╭─ Records for the exercise

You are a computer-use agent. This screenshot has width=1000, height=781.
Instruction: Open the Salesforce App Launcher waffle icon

╰─
╭─ Records for the exercise

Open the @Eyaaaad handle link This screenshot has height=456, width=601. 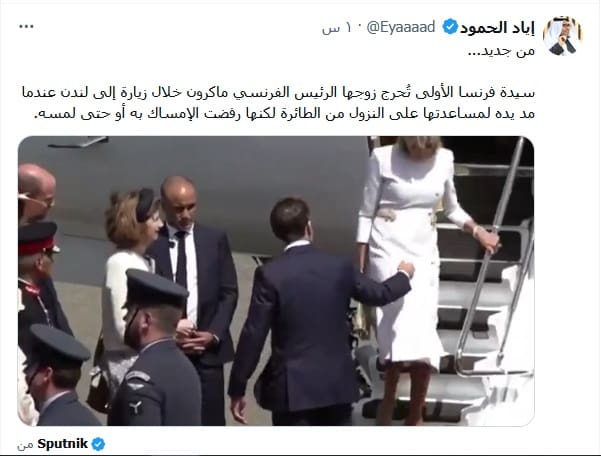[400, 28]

╰─
╭─ Records for the exercise

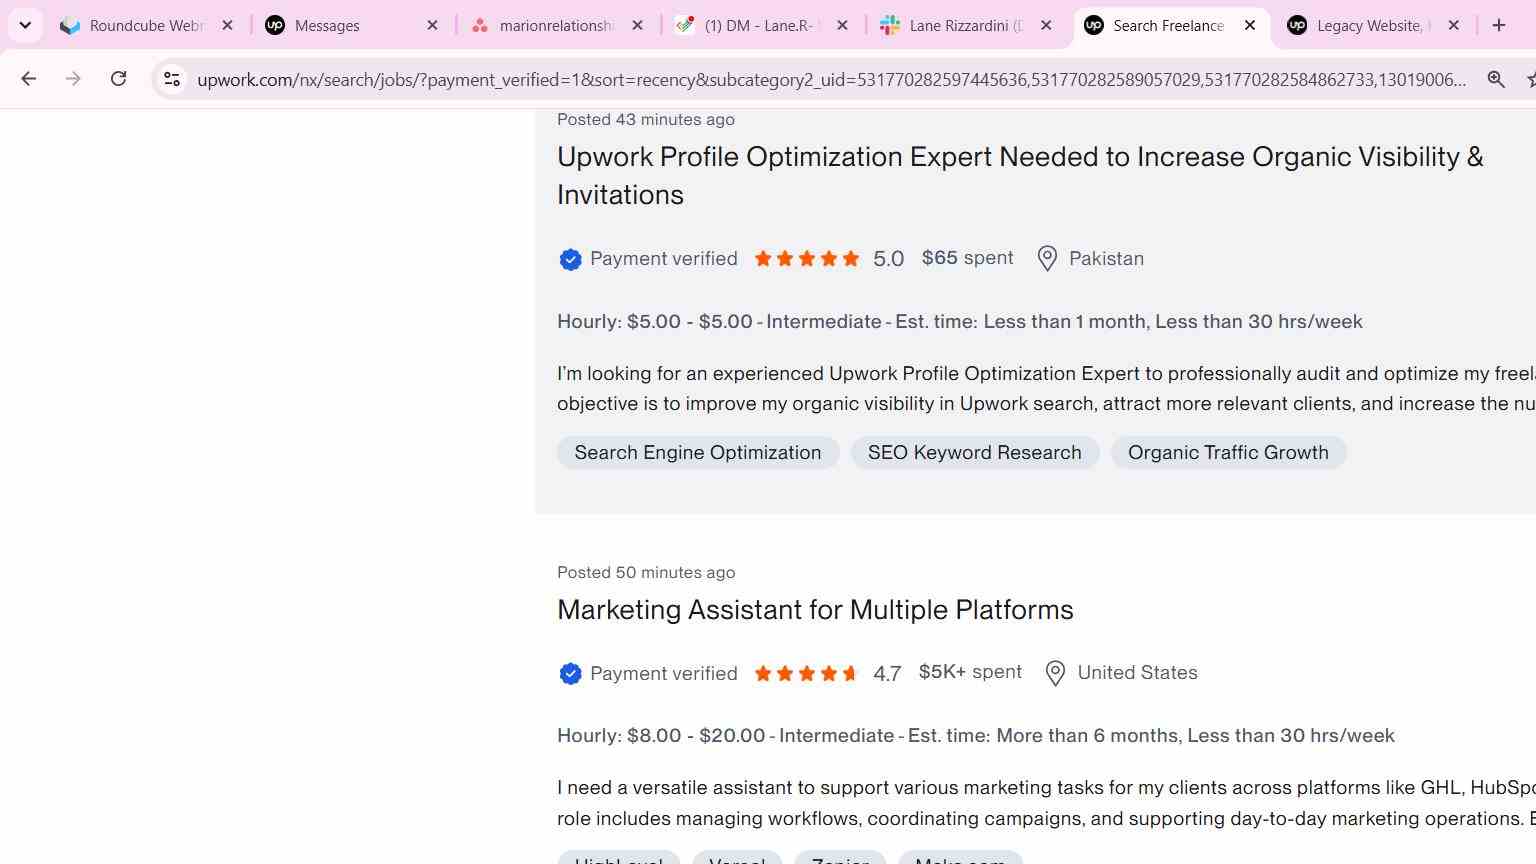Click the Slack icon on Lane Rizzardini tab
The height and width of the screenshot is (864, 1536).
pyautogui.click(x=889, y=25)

╰─

> [Prompt]:
Copy out, exactly and alone, the lines of the entries above between the ones holding "You are a computer-use" and "Instruction: Open the", inclusive.

> [Completed task]:
You are a computer-use agent. This screenshot has width=1000, height=781.
Instruction: Open the Salesforce App Launcher waffle icon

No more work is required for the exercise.